Clinical Summary of Diabetic Retinopathy
- The retina is the delicate membrane which lines the interior of the back of the eye—much like film in a camera. It contains highly specialized nerves which sense light, and small blood vessels which provide the nerves with oxygen and nutrients.
- The macula is the small spot located in the center of the retina which is responsible for high definition vision. For instance, we use the macula to read a magazine, drive a car, or watch TV.
- Diabetic retinopathy is the term used to describe the damage that elevated blood sugar levels produce in the small blood vessels located within the retina.
- Diabetic retinopathy is classified in two broad categories:
- Background or non-proliferative retinopathy
- Proliferative retinopathy

Normal Retina.
The macula is the dark spot in the center of the picture. The yellow circle is the optic nerve. The retina is one of the few tissues in the body where we can view blood vessels directly.

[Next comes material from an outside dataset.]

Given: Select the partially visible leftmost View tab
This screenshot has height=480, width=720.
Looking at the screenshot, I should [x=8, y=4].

Non-Proliferative Diabetic Retinopathy.
Non-proliferative diabetic retinopathy is characterized by dilated capillaries (microaneurisms) which leak red blood cells and plasma into the substance of the retina. This results in the appearance of retinal hemorrhages, edema (swelling), and deposits (exudates).
- Macular swelling (edema), which is caused by leaking microaneurisms, is the most common cause of visual loss among adult onset diabetics.

Macular Edema, with yellow exudates.
- Proliferative diabetic retinopathy is a more advanced stage, characterized by new blood vessel formation on the surface of the retina or the optic nerve. Severe visual loss can occur due to bleeding within the eye (vitreous hemorrhage) and retinal detachment.

Bleeding from Neovascularization on the Optic Nerve.
Note the fine network of new blood vessels on the surface of the optic nerve (yellow circle) with a small hemorrhage (red blood).

Vitreous Hemorrhage from Neovascularization of the Optic Nerve.
A dense vitreous hemorrhage has caused severe loss of vision. Note that it’s now very difficult to see the retina clearly.
Fluorescein Angiography
- Fluorescein angiography is a diagnostic test in which a very small amount of orange dye is injected into an arm vein and photographed as the dye passes through the retinal circulation. This technique is utilized to visualize both microaneurisms causing macular edema and neovascularization.

Fluorescein Angiogram, 30 Seconds After Dye Injection.
Notice the cluster of white dots (microaneurisms) located to the right of the optic nerve.

Fluorescein Angiogram, 5 Minutes After Dye Injection.
Note the fuzzy white areas, which represent dye leaking into the retina from the microaneurisms observed in the previous angiogram. This illustrates the mechanism which causes macular edema.
- In addition to optimizing control of blood sugar, blood pressure, and cholesterol, treatment of both macular edema and neovascularization utilizes a laser to seal leaking microaneurisms located within the macula, and more extensive scatter treatment throughout the retina to eliminate neovascularization. Laser therapy can be supplemented by injections of steroids and other medications placed within the eye.
Macular Edema, Before and After Treatment

Pre-treatment.
Yellow exudates and edema within the macula.

Post-treatment.
Exudates and edema are gone.
Pan-Retinal or Scatter Photocoagulation

Scatter Treatment for Proliferative Diabetic Retinopathy.
Observe the small scars located throughout the retina.
- The optimal time to treat is before symptoms develop. Often there are no early warning symptoms of diabetic retinopathy. It is essential to have regular, dilated examinations even if one isn’t having any problems with their eyes.
- More advanced stages of retinopathy, including vitreous hemorrhage and retinal detachment, which have caused a loss of vision, are treated by microsurgery (Vitrectomy).